No enemy so bitter as a former friend.

From the March 1887 issue of The Christian Science Journal


After much vaporing, sundry threatenings and something akin to thunderings, Rev. Mr. Gill, a former student of, and associate pastor with our leader, the Rev. Mary B. G. Eddy, has discharged against us and her his wrathful bolt. From afar it comes hurtling. The warrior comes not to close conflict; he draws back (some one thousand miles, to Chicago), doubtless to add to the momentum of the riving shaft. Can we imagine our antagonist, as we might the fabled Jove, when angry, raising his majestic form, drawing back his mighty arm, and loosing, with terrific crash, the dreadful blow? The pitiful weapon lying spent before us, its intended mark untouched, forbids. It resembles more the poisoned barb of a Pi-Ute, or the javelin of a native Australian. Perhaps, were it not for the venom, it might be likened to a clumsily thrown boomerang, and be deemed likely to injure the slinger without harming the object at which it is aimed. With reluctance we waste time and space upon so trivial an attack.

That it was uncalled-for and unprovoked goes without saying, among our readers who know those concerned. That its venom consists of mere sensational inuendo is apparent to any impartial, even though casual, reader; that it is false in many of its most vital statements we can, and will show; that it really is commendatory to its object, when it intends to be severe and to condemn, is demonstrable. It is libellous in structure and intent; but to properly deal with this part of it is not for these pages, and weighing the makers of the libel and their responsibility, and their ultimate aims, it is matter to be considered whether we shall do that which is likely to further those aims, by affording them opportunity for substantial gains, though they have grovelled in the dirt to provoke that chance. The punning, alliterative title of the libel points out the dwarfed mental character of its makers. The contemptible insinuations of the heading show the vile spirit; and the utter absence of any foundation for them, either in fact or in the article itself, shows the reckless greed for notoriety, sensational self-advertisement, and newspaper gain, of its writer.

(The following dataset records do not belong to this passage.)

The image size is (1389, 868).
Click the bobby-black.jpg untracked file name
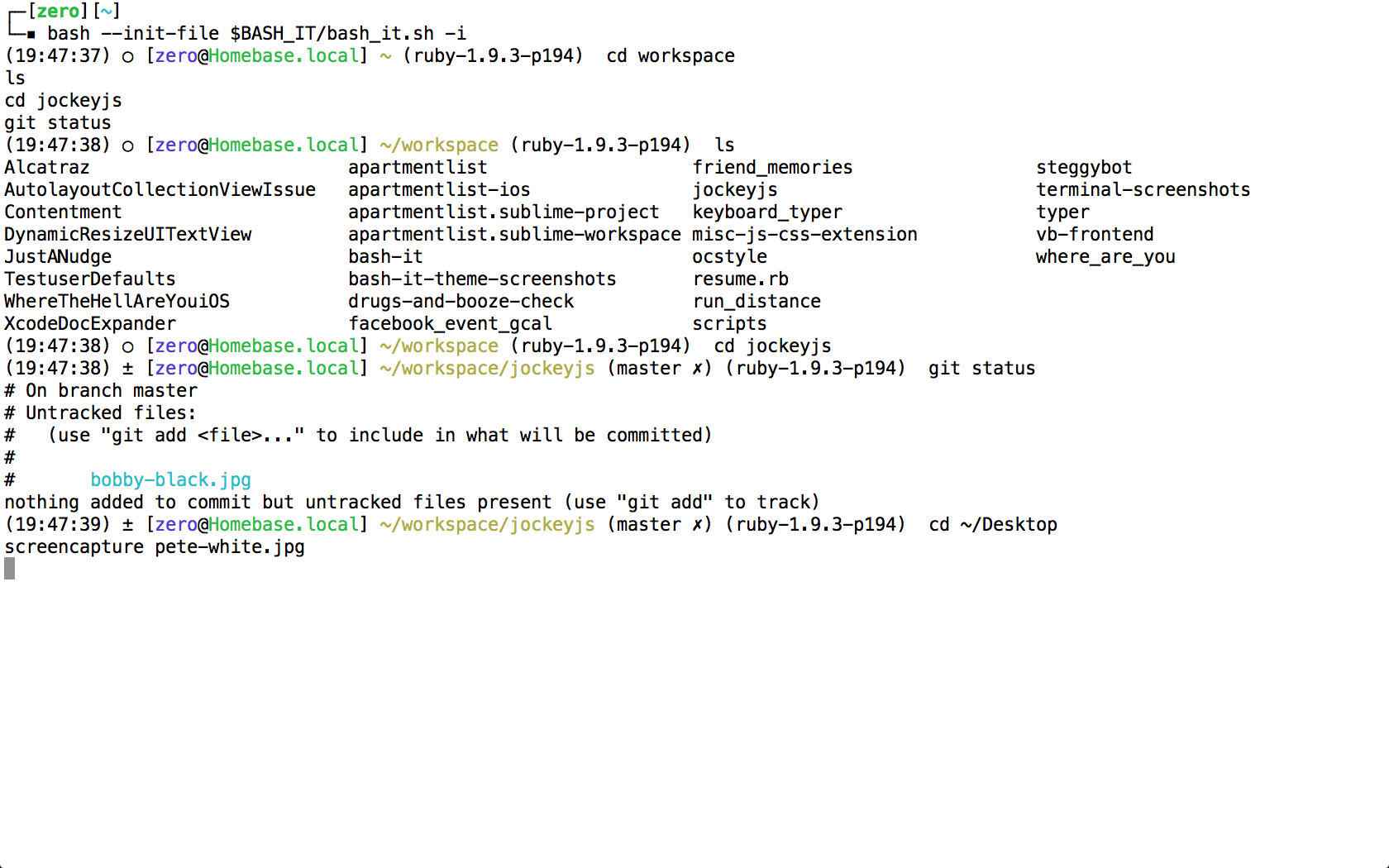click(170, 480)
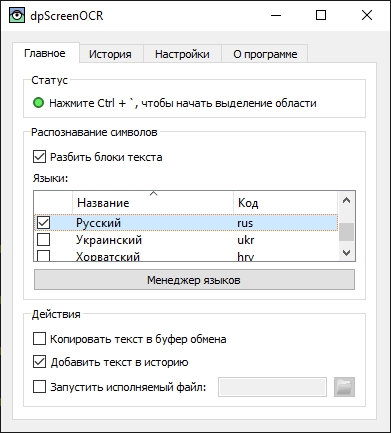Enable the Украинский language checkbox
The image size is (391, 433).
44,240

The ex-Baptist, ex-Methodist, would-be Unitarian, and Philosophical "Scaler of the Olympian Summit, only discovered a Secret Tunnel to Tartarus." As you seek, so you will find. He was the only one to discover it; and the only one to use it, if he did discover; and the fumes left by his departure (via the discovered route!) would indicate that he had been a frequent solitary user of it after the discovery, and intended now to make a "corner" on it.